* Professor da Universidade Federal do Paraná e tradutor de Graça Infinita e Ulysses
Professores.
Eu nem acho que tenha sido porque eles (na sua maioria) eram professores.
Acho que supor um ato pensado, intencional, direcionado contra uma pretensa vulnerabilidade de uma determinada classe de profissionais é supor raciocínio e articulação demais por parte do que no fundo não passou de imbecilidade, barbárie, selvageria: estupidez.
As pessoas que foram tratadas a cassetete, bala de borracha, bombas de efeito moral, gás lacrimogêneo, cachorros policiais e helicópteros no dia 29
As pessoas que deixaram o seu sangue no terreno basicamente idílico da Praça Nossa Senhora de Salete, onde eu e a minha mulher costumamos levar o cachorro para passear no fim de semana As pessoas que ficaram estendidas no chão, na rua ou no saguão da prefeitura à espera de ambulâncias que registraram mais de 150 feridos (apesar de o governo contabilizar, vejam só!, apenas 40)
Acho que o fato de essas pessoas (na sua maioria) serem professores não foi determinante do resultado que se viu em Curitiba no dia 29. Acho que o comando da PM viu gente, viu oposição, viu "desobediência" e caiu em cima.
Podiam ser mineiros, motoristas de ônibus. Podia ser eu (que sou professor) e podia ser você.
Bastava estar "na frente". Bastava estar desarmado na frente de um batalhão de mil soldados treinados.
A bem da verdade, acho até que nós estarmos agora discutindo a barbaridade singular que nos parece ser esse ataque contra a classe dos professores do sistema público de educação (a minha classe) pode denotar, ao contrário do que afirmam alguns, até a estabilidade de um mínimo resquício do respeito que temos (nós: a população) pelos professores.

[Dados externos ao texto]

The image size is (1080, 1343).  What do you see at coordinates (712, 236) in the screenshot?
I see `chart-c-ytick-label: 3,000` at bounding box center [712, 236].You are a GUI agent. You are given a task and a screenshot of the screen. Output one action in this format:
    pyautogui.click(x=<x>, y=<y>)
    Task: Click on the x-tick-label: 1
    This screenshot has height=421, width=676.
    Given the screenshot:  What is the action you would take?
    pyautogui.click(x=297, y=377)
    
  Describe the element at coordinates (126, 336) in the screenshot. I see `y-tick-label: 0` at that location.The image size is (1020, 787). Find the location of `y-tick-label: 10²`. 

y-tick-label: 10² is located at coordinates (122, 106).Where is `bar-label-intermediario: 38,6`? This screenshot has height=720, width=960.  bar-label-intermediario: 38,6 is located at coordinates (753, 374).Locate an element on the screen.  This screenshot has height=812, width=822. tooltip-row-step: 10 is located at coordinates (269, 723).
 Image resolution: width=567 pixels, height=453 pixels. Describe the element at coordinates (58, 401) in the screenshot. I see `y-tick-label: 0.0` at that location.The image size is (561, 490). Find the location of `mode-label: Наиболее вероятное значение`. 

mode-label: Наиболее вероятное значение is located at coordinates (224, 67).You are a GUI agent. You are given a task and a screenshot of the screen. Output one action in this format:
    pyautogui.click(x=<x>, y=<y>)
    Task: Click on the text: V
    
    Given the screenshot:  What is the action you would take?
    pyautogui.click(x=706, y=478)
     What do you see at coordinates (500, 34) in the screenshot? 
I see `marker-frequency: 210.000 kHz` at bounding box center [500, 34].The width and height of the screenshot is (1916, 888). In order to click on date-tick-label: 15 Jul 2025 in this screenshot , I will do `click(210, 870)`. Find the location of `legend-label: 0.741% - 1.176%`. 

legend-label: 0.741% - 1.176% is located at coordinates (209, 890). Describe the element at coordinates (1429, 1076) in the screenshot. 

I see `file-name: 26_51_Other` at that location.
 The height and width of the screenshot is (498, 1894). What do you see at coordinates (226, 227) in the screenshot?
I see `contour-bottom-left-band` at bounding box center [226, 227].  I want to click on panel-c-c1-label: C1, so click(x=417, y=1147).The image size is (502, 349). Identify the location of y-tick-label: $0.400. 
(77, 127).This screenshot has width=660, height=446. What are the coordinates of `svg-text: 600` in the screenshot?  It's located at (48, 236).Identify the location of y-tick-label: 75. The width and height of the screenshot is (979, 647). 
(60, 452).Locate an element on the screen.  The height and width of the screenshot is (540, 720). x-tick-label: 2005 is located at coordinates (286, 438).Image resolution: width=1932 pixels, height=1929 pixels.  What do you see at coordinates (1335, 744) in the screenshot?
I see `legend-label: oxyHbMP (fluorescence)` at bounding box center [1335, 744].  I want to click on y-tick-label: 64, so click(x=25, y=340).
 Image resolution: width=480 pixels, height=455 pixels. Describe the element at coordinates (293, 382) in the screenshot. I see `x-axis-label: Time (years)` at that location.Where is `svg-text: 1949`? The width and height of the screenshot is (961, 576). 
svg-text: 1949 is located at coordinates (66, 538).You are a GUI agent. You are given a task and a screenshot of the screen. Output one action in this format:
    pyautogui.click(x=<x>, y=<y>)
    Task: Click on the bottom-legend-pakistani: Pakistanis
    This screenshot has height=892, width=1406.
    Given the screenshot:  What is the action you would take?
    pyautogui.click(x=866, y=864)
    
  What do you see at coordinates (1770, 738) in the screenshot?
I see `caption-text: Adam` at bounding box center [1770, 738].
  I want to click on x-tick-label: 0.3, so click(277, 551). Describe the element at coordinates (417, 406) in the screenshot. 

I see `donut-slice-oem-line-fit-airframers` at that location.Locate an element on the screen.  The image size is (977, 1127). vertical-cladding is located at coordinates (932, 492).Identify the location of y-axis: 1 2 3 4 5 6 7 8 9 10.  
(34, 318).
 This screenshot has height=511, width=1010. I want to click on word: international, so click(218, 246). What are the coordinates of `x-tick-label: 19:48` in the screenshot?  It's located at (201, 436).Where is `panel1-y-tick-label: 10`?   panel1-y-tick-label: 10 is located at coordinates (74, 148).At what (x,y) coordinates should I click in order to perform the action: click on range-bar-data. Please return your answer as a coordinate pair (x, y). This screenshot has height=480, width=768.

Como classe.
Como talvez a última classe reconhecida como "à parte". A única que é termo de tratamento.
"Bom dia, professor", diz o porteiro do prédio, o caixa do mercadinho da esquina que te conhece.
Acho que a gente não diz "bom dia, engenheiro ".
É claro, por outro lado, que o desprezo que o governo do Estado do Paraná vem demonstrando precisamente por essa classe de profissionais é, sim, uma prova cabal da desimportância que esse governo devota à educação.
À formação da população.
Ao futuro.
E no fundo eu acho que é isso.
Quando me pediram para escrever, daqui, de pouco mais de mil metros ao Sul da Salete, para dar uma impressão "local" sobre aquilo tudo, me pediram para falar do impacto simbólico daquelas imagens.
E é essa mesmo a chave.
Porque a importância simbólica daquelas cenas, o peso icônico do fato de termos visto policiais atirando, sovando, atacando justamente professores na frente da Assembleia Legislativa do Estado do Paraná é, claro, imensa.
Tristissimamente imensa.
E é esse o símbolo que fica.
A marca e o sinal do governo de Beto Richa.
Pois se um governo que aparentemente quebrou um Estado por pouco mais e pouco menos que incompetência
Se um governo que decidiu criar um plano suicida de resgate das finanças estaduais que se embasa centralmente no saque (e não se pode chamar de outra coisa) de fundos que vinham sendo laboriosamente e disciplinadamente recolhidos pelos funcionários há vários mandatos, e que em breve permitiriam a total autonomia da previdência estadual
Se um governo que aceita comprometer todo esse investimento e esse planejamento do passado, e toda a perspectiva de gerações inteiras de funcionários públicos que contavam com os fundos do ParanaPrevidência (que agora servirão para dar caixa para o governo sair do buraco em que se meteu por incapacidade de fazer contas e igualmente servirão de caixa para as obras no interior que vão garantir a possibilidade da reeleição dos deputados que ainda votaram com Richa)
Ora, se um governo que parece plenamente disposto a sacrificar qualquer possibilidade de um futuro estável que iria muito além do seu mandato em nome apenas da chance de cuidar de um presente que ele fez o possível para comprometer de maneira quase já incontornável
Se esse governo vier a ficar simbolizado no Brasil (e já está sendo conhecido mesmo fora do Brasil) apenas por essas imagens
Essas imagens de policiais militares atacando os professores da rede pública de ensino, essas imagens tão violentamente simbólicas do desprezo pela formação, pelo investimento, pelo futuro do Estado
Terá sido mais do que justo.
Se você ataca um professor, é esse futuro que você está ameaçando.